> _Information given_
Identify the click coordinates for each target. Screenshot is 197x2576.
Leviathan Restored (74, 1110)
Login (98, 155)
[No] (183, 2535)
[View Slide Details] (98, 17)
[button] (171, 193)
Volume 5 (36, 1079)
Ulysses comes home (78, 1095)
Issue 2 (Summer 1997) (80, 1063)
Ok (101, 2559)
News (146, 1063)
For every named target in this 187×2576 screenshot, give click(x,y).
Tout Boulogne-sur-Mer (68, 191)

--

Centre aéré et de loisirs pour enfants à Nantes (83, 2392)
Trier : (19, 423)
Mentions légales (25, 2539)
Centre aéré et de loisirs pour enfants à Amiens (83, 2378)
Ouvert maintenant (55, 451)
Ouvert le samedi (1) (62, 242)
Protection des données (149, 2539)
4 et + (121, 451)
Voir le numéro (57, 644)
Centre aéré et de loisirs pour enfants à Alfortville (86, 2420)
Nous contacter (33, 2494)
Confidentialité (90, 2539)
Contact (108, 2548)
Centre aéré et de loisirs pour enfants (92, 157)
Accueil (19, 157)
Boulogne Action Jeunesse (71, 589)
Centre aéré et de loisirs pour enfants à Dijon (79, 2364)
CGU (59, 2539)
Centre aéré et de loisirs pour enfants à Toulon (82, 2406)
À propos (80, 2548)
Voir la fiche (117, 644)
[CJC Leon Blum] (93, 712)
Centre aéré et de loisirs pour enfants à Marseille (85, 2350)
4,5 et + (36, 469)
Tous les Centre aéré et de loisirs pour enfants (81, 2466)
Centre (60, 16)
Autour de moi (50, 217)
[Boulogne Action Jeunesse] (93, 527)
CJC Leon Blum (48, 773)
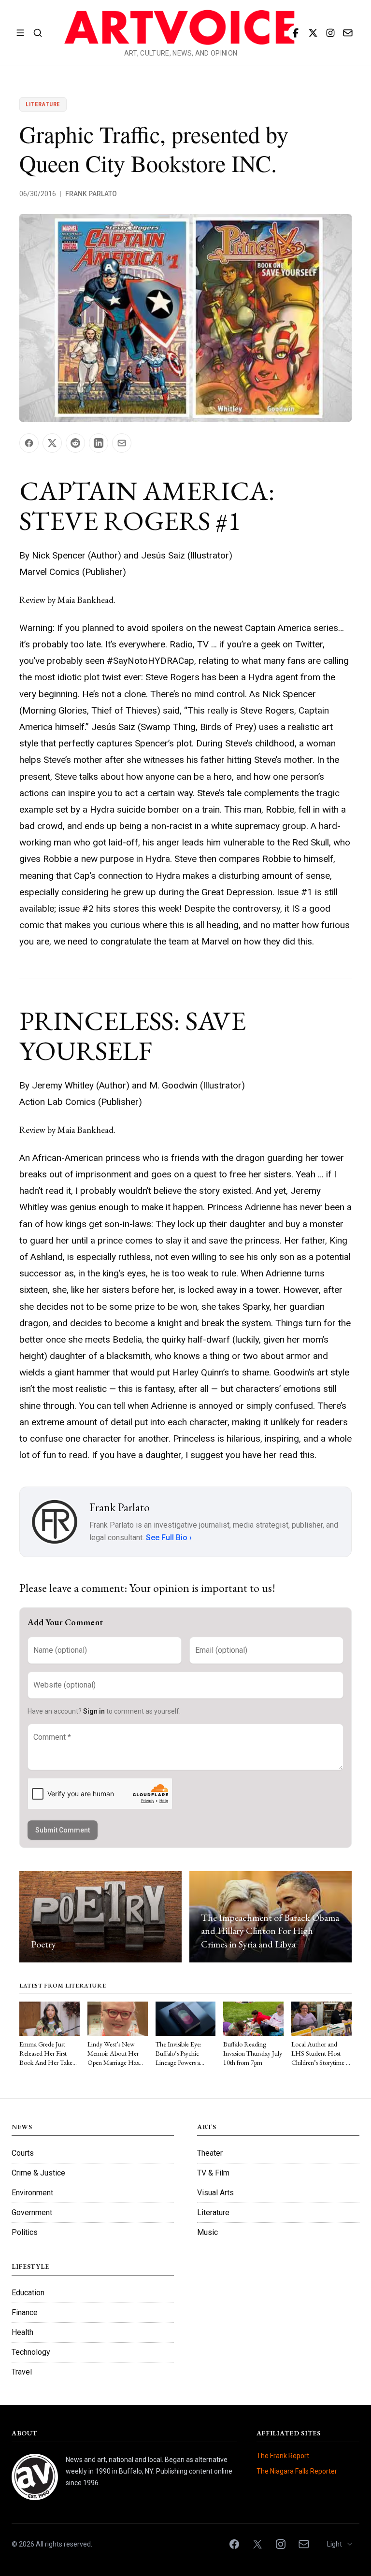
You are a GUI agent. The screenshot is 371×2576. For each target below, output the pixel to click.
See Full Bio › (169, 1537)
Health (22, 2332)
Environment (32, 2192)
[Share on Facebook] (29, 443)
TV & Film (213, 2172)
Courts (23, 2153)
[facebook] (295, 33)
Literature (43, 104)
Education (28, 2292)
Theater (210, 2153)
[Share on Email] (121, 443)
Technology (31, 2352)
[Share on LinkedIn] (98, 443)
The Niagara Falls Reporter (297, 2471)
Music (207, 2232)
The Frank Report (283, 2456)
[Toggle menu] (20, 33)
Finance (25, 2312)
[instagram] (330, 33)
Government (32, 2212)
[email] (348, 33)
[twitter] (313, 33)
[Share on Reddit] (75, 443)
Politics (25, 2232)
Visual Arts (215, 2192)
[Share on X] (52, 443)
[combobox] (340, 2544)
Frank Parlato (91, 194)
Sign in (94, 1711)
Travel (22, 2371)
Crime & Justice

> _What the task requires_
In the entries above, the lines between the one holding "Technology (31, 2352)" and the one holding "Crime & Justice", inclusive, are to be printed exactly as written, and those alone.

> _Final answer_
Technology (31, 2352)
[Share on LinkedIn] (98, 443)
The Niagara Falls Reporter (297, 2471)
Music (207, 2232)
The Frank Report (283, 2456)
[Toggle menu] (20, 33)
Finance (25, 2312)
[instagram] (330, 33)
Government (32, 2212)
[email] (348, 33)
[twitter] (313, 33)
[Share on Reddit] (75, 443)
Politics (25, 2232)
Visual Arts (215, 2192)
[Share on X] (52, 443)
[combobox] (340, 2544)
Frank Parlato (91, 194)
Sign in (94, 1711)
Travel (22, 2371)
Crime & Justice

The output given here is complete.